Patients with IBD diagnosed prior to pregnancy have increased adverse pregnancy and birth outcomes, as reported in Mahadevan’s 2007 study of the Kaiser Permanente database [3], a study resembling the Padhan study in that very few pregnant patients had received biologic therapy [3]. In Mahadevan’s study as in the current study, there were increased adverse pregnancy and birth outcomes in women with IBD. Nevertheless, Mahadevan did control for disease activity and medication use during pregnancy. Riis et al. [2] examined the effect of pregnancy on disease course in a European cohort study from 2006. They reported similar results to Padhan et al. in that there is a higher rate of Caesarian sections in women whose IBD was diagnosed prior to pregnancy and also a decreased rate of relapse in women with IBD in the years following a pregnancy.
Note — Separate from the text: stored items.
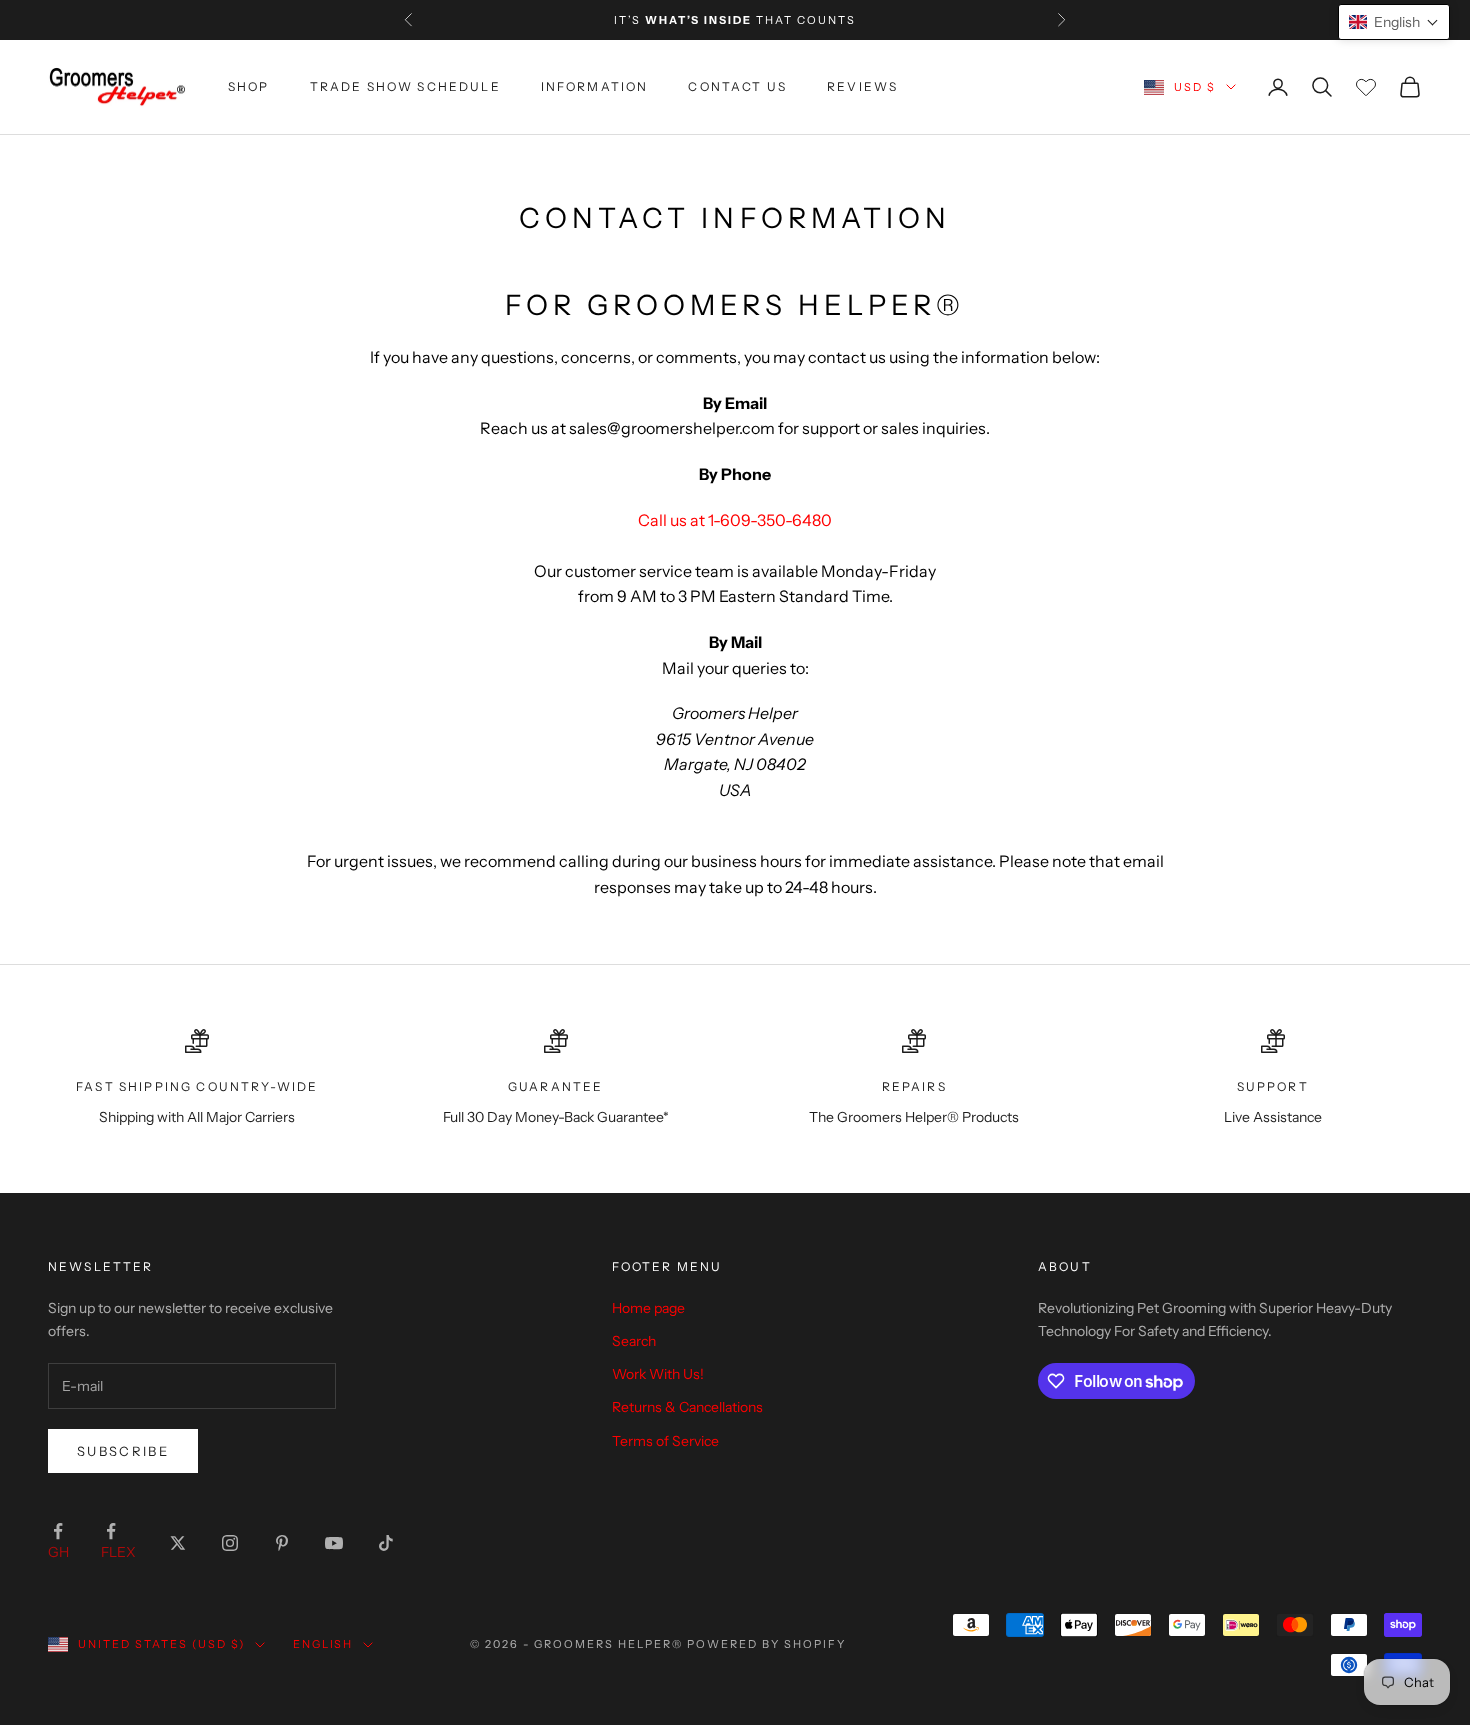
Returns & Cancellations (687, 1407)
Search (634, 1341)
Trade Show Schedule (405, 86)
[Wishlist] (1366, 87)
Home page (648, 1308)
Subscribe (123, 1451)
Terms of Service (665, 1441)
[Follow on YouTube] (334, 1543)
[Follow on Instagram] (230, 1543)
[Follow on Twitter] (178, 1543)
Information (595, 86)
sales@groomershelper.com (672, 428)
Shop (249, 86)
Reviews (862, 86)
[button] (1394, 22)
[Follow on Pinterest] (282, 1543)
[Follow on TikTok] (386, 1543)
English (323, 1644)
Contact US (737, 86)
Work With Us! (658, 1374)
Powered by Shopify (766, 1644)
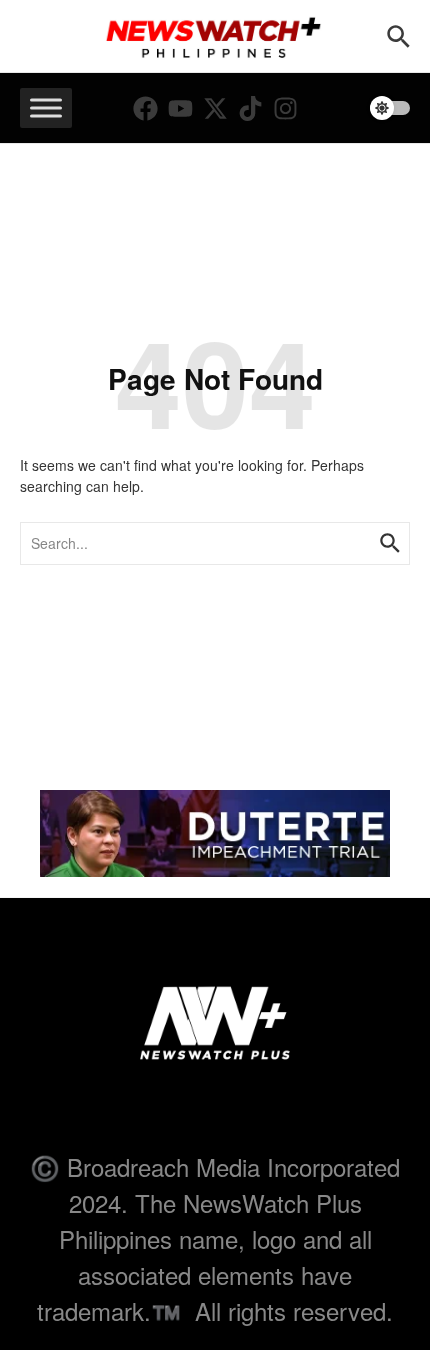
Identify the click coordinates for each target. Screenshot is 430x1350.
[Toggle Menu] (46, 108)
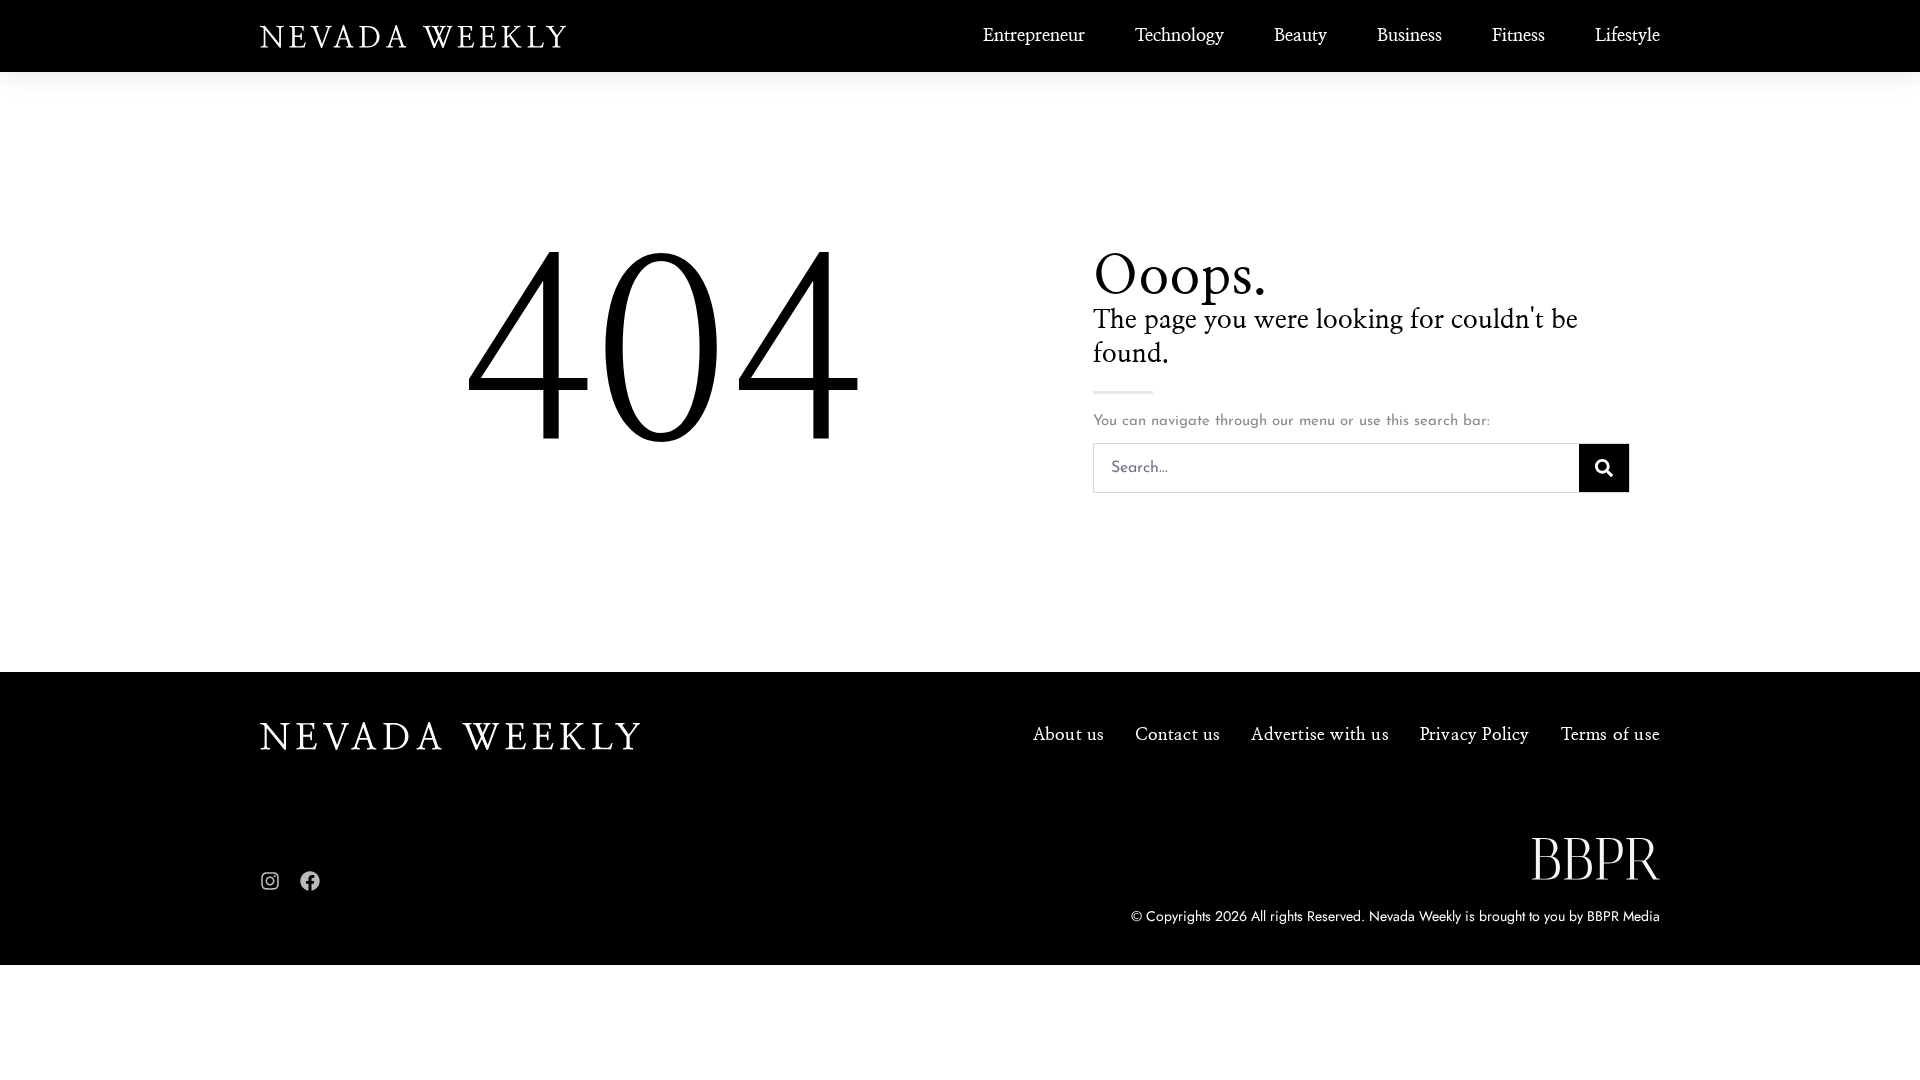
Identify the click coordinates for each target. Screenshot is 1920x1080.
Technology (1179, 36)
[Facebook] (310, 881)
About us (1069, 734)
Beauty (1300, 36)
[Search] (1604, 468)
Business (1409, 36)
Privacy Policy (1475, 734)
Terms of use (1610, 734)
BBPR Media (1623, 916)
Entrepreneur (1034, 36)
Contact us (1177, 734)
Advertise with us (1319, 734)
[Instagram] (270, 881)
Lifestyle (1627, 36)
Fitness (1518, 36)
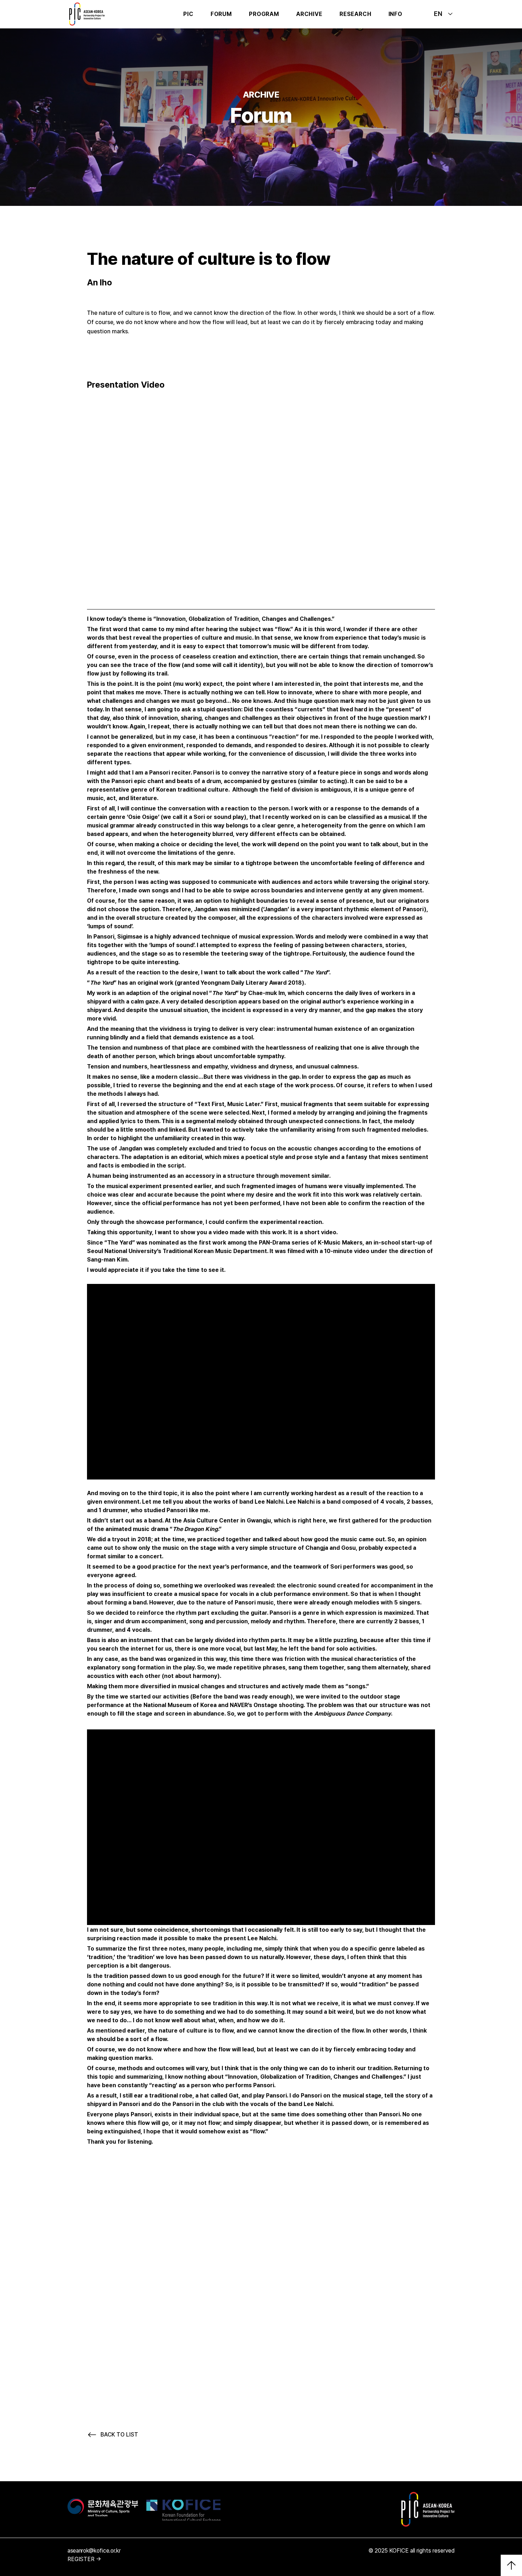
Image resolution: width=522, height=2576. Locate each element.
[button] (221, 14)
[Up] (511, 2565)
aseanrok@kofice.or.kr (93, 2550)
In the Riis study, very few patients were prescribed biologic therapy or azathioprine; furthermore, there was no control group of non-pregnant women as in this current study.

In summary, Padhan et al. make a strong effort to better define the interaction between pregnancy and the course of IBD. Given the paucity of available information on this question, particularly in non-Western countries, this study is an important contribution to the literature. Despite the limited number of patients, there is a clear warning that particularly good care must be taken of patients whose disease coincides with pregnancy, or who are already pregnant prior to their IBD diagnosis. It is hoped that these authors will investigate the high rates of abortions in CD patients whose IBD was diagnosed at or after pregnancy as this phenomenon could be due to multiple factors. A superior understanding of early IBD pregnancy outcomes in general and the effect of biologic therapy on all of these reported outcomes is needed. Fortunately, a large prospective cohort US study addressing these questions is ongoing [4] with sufficient patients enrolled to enable examination of the effects of all important factors on pregnancy and birth outcomes and also the overall course of disease.